DESCRIPTION OF THE TASK: Output all of the data below exactly as given.

DATA FOR PROCESSING:
[Start of section]
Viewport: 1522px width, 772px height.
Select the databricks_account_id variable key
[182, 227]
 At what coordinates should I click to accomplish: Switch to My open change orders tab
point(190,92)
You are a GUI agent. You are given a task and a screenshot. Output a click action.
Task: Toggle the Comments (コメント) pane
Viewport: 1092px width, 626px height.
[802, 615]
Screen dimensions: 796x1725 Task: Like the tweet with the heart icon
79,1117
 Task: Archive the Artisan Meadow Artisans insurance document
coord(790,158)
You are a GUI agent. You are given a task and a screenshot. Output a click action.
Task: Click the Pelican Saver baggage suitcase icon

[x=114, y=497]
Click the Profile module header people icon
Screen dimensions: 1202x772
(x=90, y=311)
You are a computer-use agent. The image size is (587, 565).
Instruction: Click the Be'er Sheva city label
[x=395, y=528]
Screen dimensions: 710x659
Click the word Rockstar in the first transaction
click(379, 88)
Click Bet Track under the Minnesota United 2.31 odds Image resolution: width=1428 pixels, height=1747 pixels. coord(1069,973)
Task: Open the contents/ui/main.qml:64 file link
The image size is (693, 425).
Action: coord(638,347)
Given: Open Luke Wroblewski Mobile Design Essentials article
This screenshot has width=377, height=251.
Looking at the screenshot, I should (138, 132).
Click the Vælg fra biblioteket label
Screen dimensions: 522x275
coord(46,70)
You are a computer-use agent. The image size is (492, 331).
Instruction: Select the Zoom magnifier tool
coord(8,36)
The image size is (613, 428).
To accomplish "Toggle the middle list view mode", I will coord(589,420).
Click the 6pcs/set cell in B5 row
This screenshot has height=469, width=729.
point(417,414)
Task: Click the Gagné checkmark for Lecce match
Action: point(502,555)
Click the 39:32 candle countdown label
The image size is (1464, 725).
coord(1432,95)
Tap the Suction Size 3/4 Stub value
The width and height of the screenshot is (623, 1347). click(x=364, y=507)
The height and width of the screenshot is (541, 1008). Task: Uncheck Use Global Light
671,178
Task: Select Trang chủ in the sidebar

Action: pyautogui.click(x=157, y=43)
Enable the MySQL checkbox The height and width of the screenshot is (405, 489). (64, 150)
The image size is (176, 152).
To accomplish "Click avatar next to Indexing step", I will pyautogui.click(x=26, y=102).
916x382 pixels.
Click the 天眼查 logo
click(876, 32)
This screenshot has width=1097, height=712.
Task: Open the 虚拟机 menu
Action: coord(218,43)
[End of section]
ANSWER TO THIS TASK:
Viewport: 1522px width, 772px height.
Select the databricks_account_id variable key
[182, 227]
 At what coordinates should I click to accomplish: Switch to My open change orders tab
point(190,92)
You are a GUI agent. You are given a task and a screenshot. Output a click action.
Task: Toggle the Comments (コメント) pane
Viewport: 1092px width, 626px height.
[802, 615]
Screen dimensions: 796x1725 Task: Like the tweet with the heart icon
79,1117
 Task: Archive the Artisan Meadow Artisans insurance document
coord(790,158)
You are a GUI agent. You are given a task and a screenshot. Output a click action.
Task: Click the Pelican Saver baggage suitcase icon

[x=114, y=497]
Click the Profile module header people icon
Screen dimensions: 1202x772
(x=90, y=311)
You are a computer-use agent. The image size is (587, 565).
Instruction: Click the Be'er Sheva city label
[x=395, y=528]
Screen dimensions: 710x659
Click the word Rockstar in the first transaction
click(379, 88)
Click Bet Track under the Minnesota United 2.31 odds Image resolution: width=1428 pixels, height=1747 pixels. coord(1069,973)
Task: Open the contents/ui/main.qml:64 file link
The image size is (693, 425).
Action: coord(638,347)
Given: Open Luke Wroblewski Mobile Design Essentials article
This screenshot has width=377, height=251.
Looking at the screenshot, I should (138, 132).
Click the Vælg fra biblioteket label
Screen dimensions: 522x275
coord(46,70)
You are a computer-use agent. The image size is (492, 331).
Instruction: Select the Zoom magnifier tool
coord(8,36)
The image size is (613, 428).
To accomplish "Toggle the middle list view mode", I will coord(589,420).
Click the 6pcs/set cell in B5 row
This screenshot has height=469, width=729.
point(417,414)
Task: Click the Gagné checkmark for Lecce match
Action: point(502,555)
Click the 39:32 candle countdown label
The image size is (1464, 725).
coord(1432,95)
Tap the Suction Size 3/4 Stub value
The width and height of the screenshot is (623, 1347). click(x=364, y=507)
The height and width of the screenshot is (541, 1008). Task: Uncheck Use Global Light
671,178
Task: Select Trang chủ in the sidebar

Action: pyautogui.click(x=157, y=43)
Enable the MySQL checkbox The height and width of the screenshot is (405, 489). (64, 150)
The image size is (176, 152).
To accomplish "Click avatar next to Indexing step", I will pyautogui.click(x=26, y=102).
916x382 pixels.
Click the 天眼查 logo
click(876, 32)
This screenshot has width=1097, height=712.
Task: Open the 虚拟机 menu
Action: coord(218,43)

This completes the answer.